Namun, pertumbuhan nominal – dengan memperhitungkan inflasi – melambat menjadi 4,6% pada tahun 2023 dari 4,8% pada tahun sebelumnya.
Negara-negara seperti AS dan Jerman memiliki tingkat pertumbuhan nominal di atas 6%, membuat perlambatan Tiongkok menonjol dibandingkan dengan negara-negara maju utama di luar Jepang.
Sementara itu, permintaan domestik di Beijing masih lesu di tengah kemerosotan properti yang berkepanjangan dan pasar tenaga kerja yang sulit, terutama bagi kaum muda. Di saat yang sama, investasi di sektor infrastruktur dan industri terus meningkatkan kapasitas pasokan, sehingga memberikan tekanan deflasi yang berkelanjutan pada perekonomian.
Selain itu, harga konsumen telah menurun tahun ke tahun selama empat bulan berturut-turut hingga Januari 2024, sementara indeks harga produsen telah negatif tahun ke tahun sejak Oktober 2022.
Langkah-langkah kebijakan yang diambil oleh Tiongkok dalam beberapa minggu terakhir ditujukan untuk meningkatkan pertumbuhan ekonomi, tetapi hasil aktualnya masih belum jelas, kata analis Lillian Li dari Moody's Investor Service.

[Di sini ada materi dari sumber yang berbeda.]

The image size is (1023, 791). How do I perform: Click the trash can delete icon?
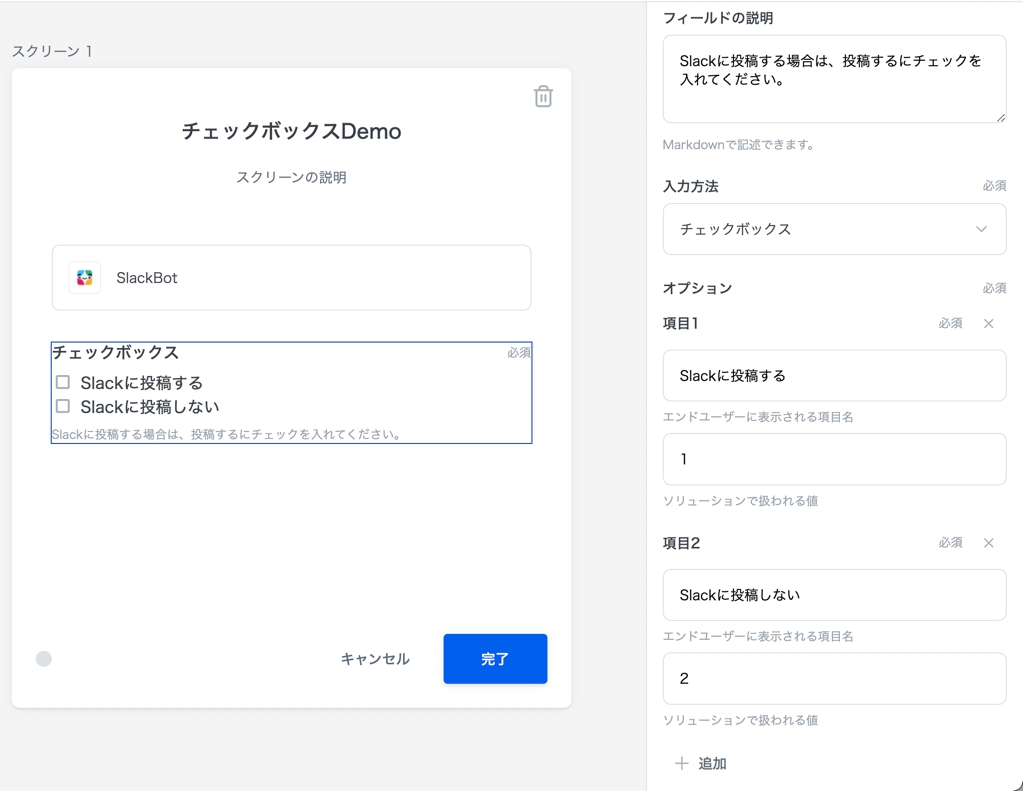click(x=543, y=96)
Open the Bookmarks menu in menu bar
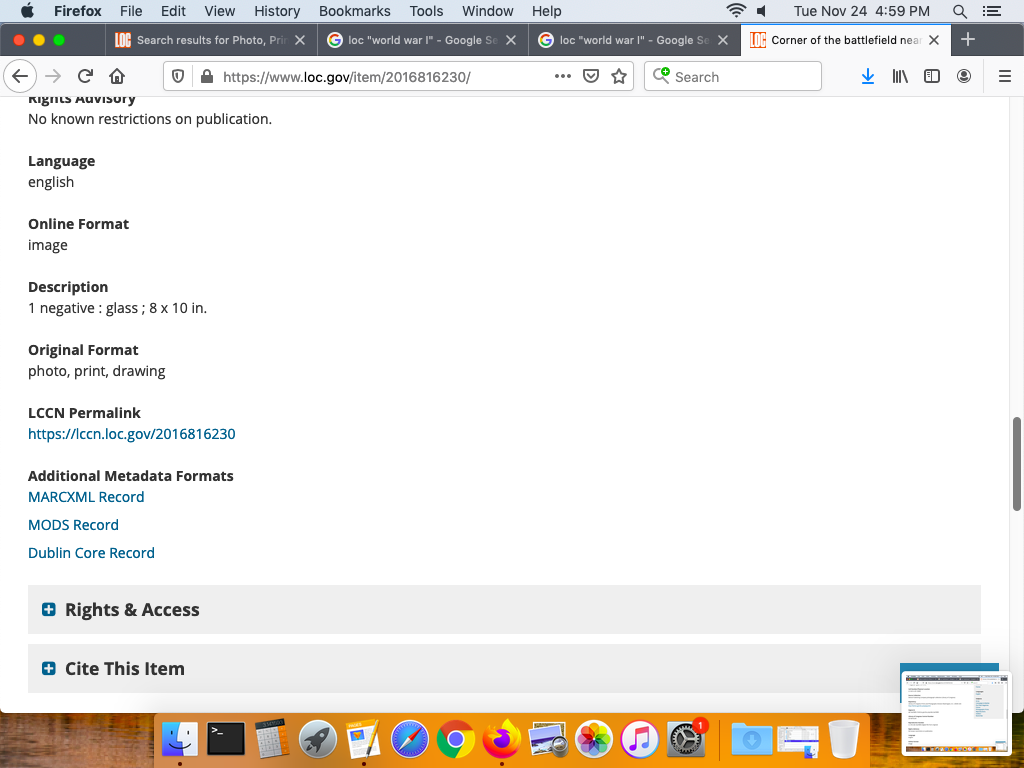 [353, 11]
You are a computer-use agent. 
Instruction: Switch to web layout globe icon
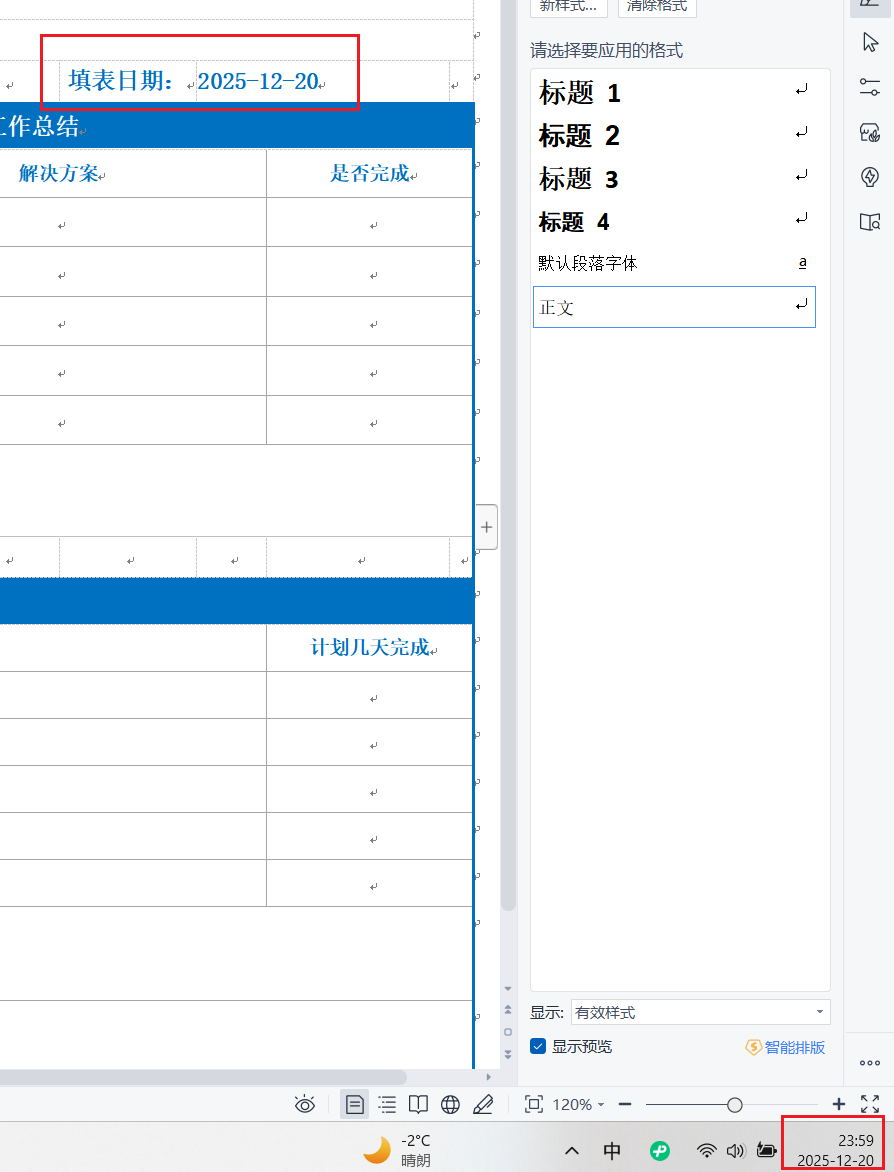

“Dampaknya terhadap pertumbuhan PDB nominal pada tahun 2024 akan bergantung pada apakah langkah-langkah tersebut dan stimulus di masa mendatang dapat meningkatkan kepercayaan pasar dan mendorong permintaan secara berkelanjutan,” ujarnya.
Menurut ahli strategi Tiongkok Thomas Gatley di firma riset independen Gavekal, tekanan deflasi di ekonomi terbesar kedua di dunia kemungkinan akan terus berlanjut, atau bahkan meningkat, dan memberikan tekanan ke bawah pada harga global.
"Dengan berakhirnya ledakan properti bersejarah ini, pemerintah mengerahkan seluruh upayanya untuk memperluas manufaktur guna mendorong pertumbuhan di masa mendatang. Ada alasan kuat untuk meyakini bahwa Tiongkok memang akan tetap menjadi negara deflasi di tahun-tahun mendatang," ujarnya.
Pada saat yang sama, kecakapan manufaktur China telah menjadi faktor kunci dalam mengurangi inflasi global selama dua dekade terakhir, terutama sejak China bergabung dengan Organisasi Perdagangan Dunia (WTO) pada tahun 2001.
Pak Gatley yakin faktor Tiongkok dapat menekan harga. "Pengaruh Tiongkok terhadap harga global bahkan lebih jelas condong ke arah deflasi," ujarnya.